Türkiye, bu açıdan baktığımızda, büyük olasılıkla kriz mevsimine girmek üzere. Politik ve sosyal düzeydeki hareketlilik olumsuz iktisadi gelişmelere karşı beklentilerin üzerinde tepkilerin açığa çıkmasına neden olacaktır. Toplumsal muhalefet ve emek alanında yükselen gerilimler, Kürt sorunundaki çözüm sürecinin savsaklanması, mezhepçi dış politika, yönetilemez hale gelen yoksulluk, sürdürülemez büyüme gibi sorunlar birçok alanda birden sıkışma yaratacaktır.
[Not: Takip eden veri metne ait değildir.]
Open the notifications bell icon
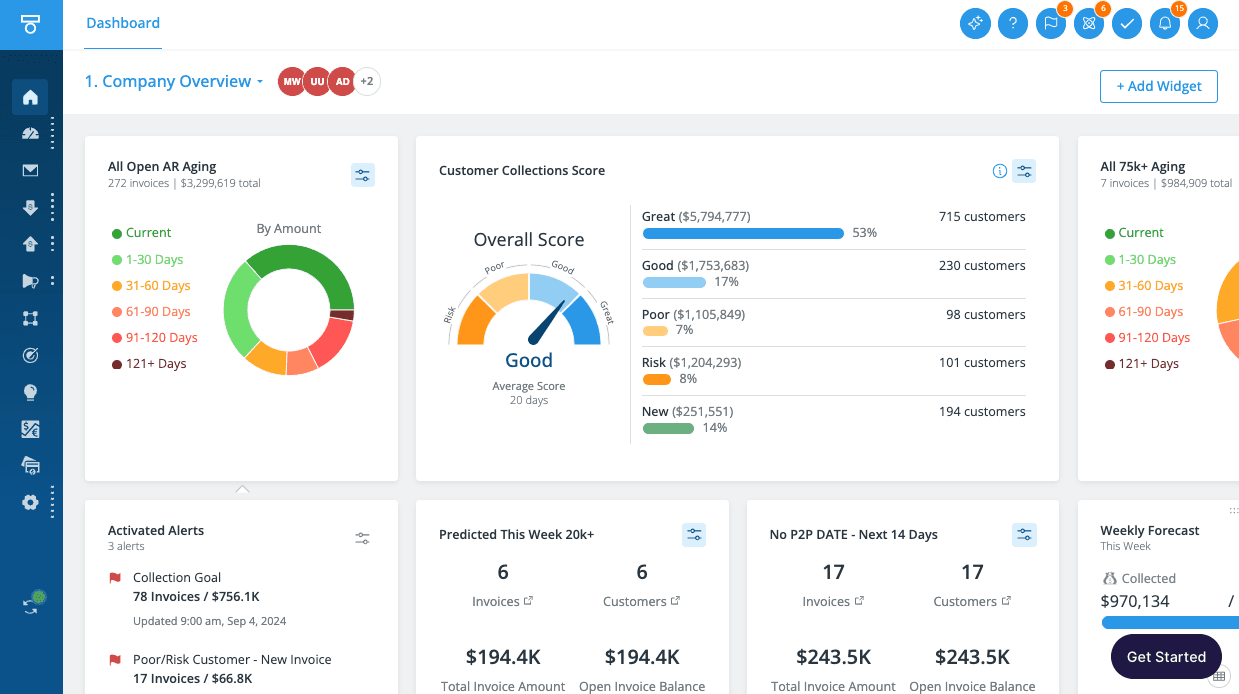The width and height of the screenshot is (1239, 694). click(1165, 23)
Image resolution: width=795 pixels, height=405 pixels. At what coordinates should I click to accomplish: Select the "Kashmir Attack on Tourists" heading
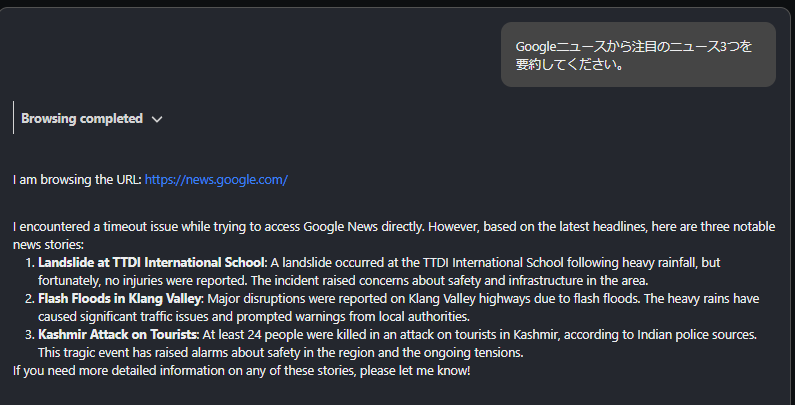tap(117, 334)
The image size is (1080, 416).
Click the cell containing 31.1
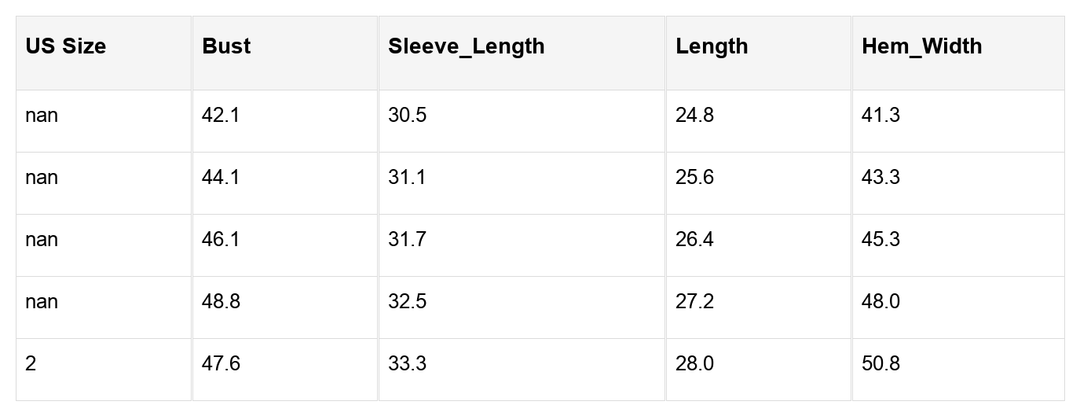tap(407, 178)
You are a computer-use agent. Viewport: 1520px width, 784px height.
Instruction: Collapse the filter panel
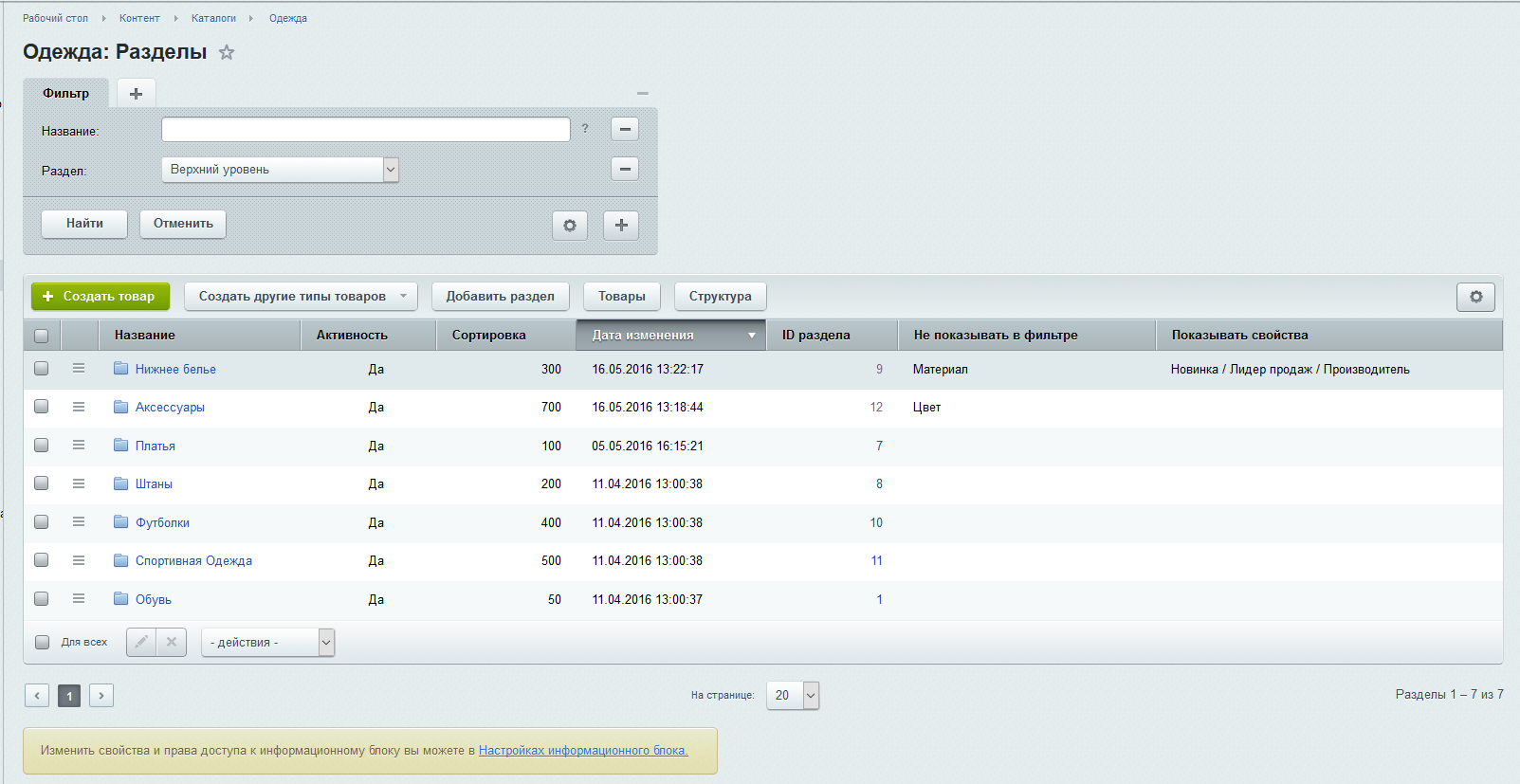click(642, 93)
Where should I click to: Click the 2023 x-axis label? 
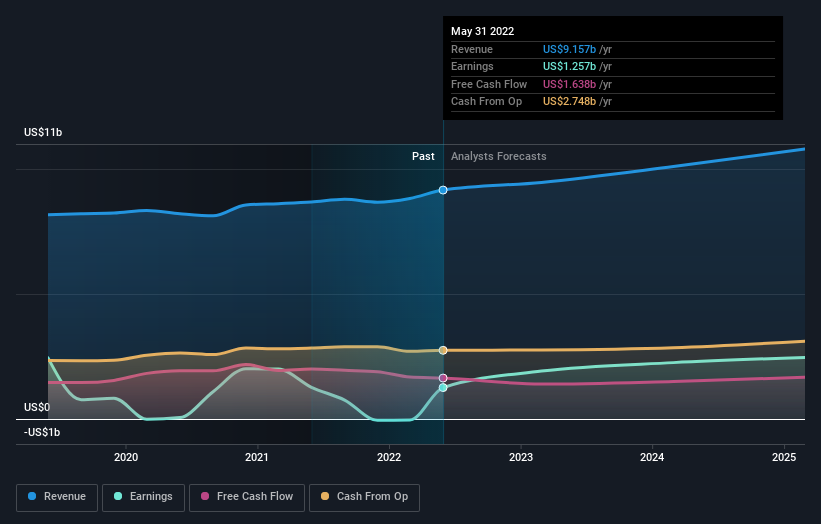(521, 458)
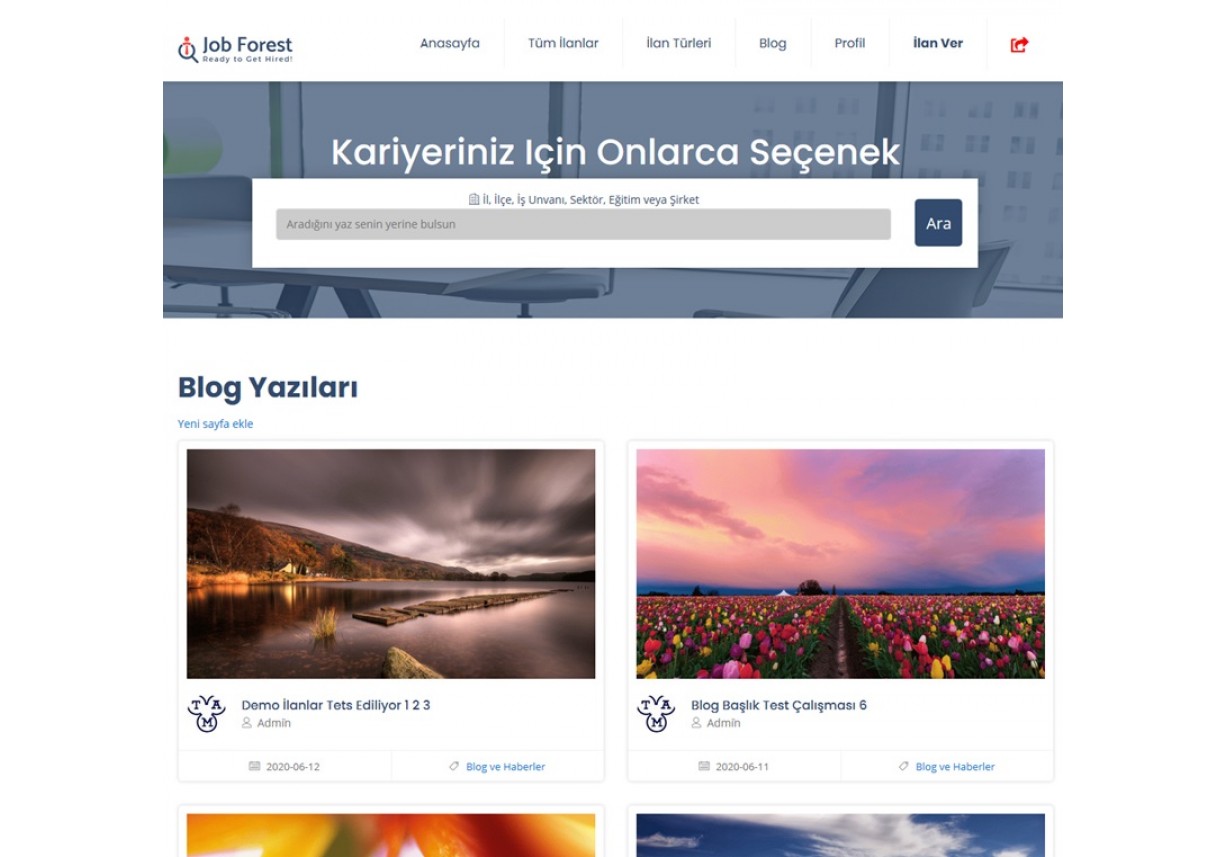The image size is (1227, 857).
Task: Click calendar icon beside 2020-06-11 date
Action: pos(704,766)
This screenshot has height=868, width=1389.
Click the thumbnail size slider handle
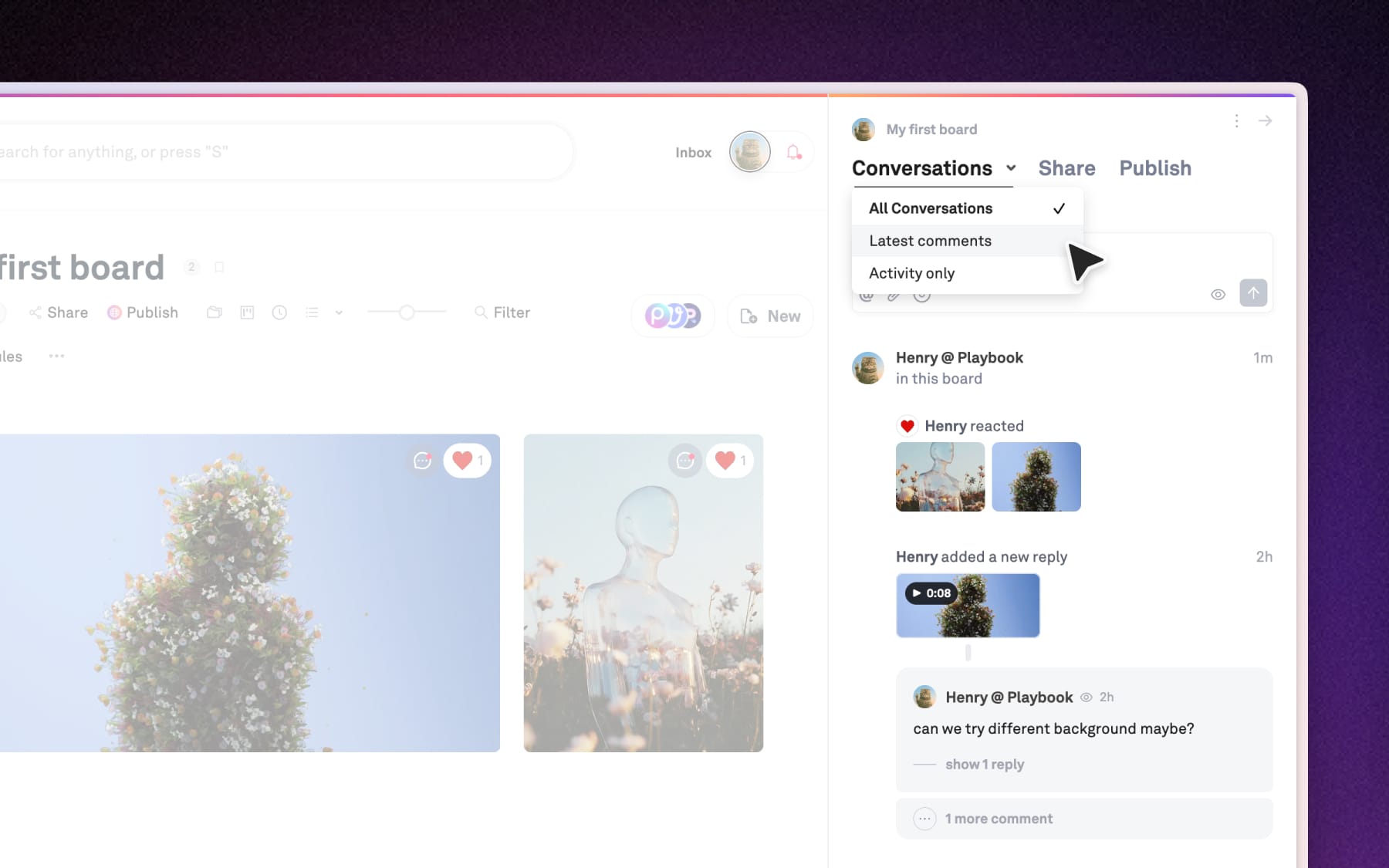[407, 312]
Erdoğan’ın cumhurbaşkanı olması, bu yetmezmiş gibi son üç yılın en kâbus stratejik hatasını derinlik olarak sunan birini başbakan olarak ataması böyle bir süreçte düşlenebilecek en kötü senaryolardan biri. Şimdi bu senaryoyu iyi yorumlamak ve mücadeleyi her alanda yükseltmek gerek, ötesi, bugünden kriz mevsimi sonrasına da hazırlanmalıyız!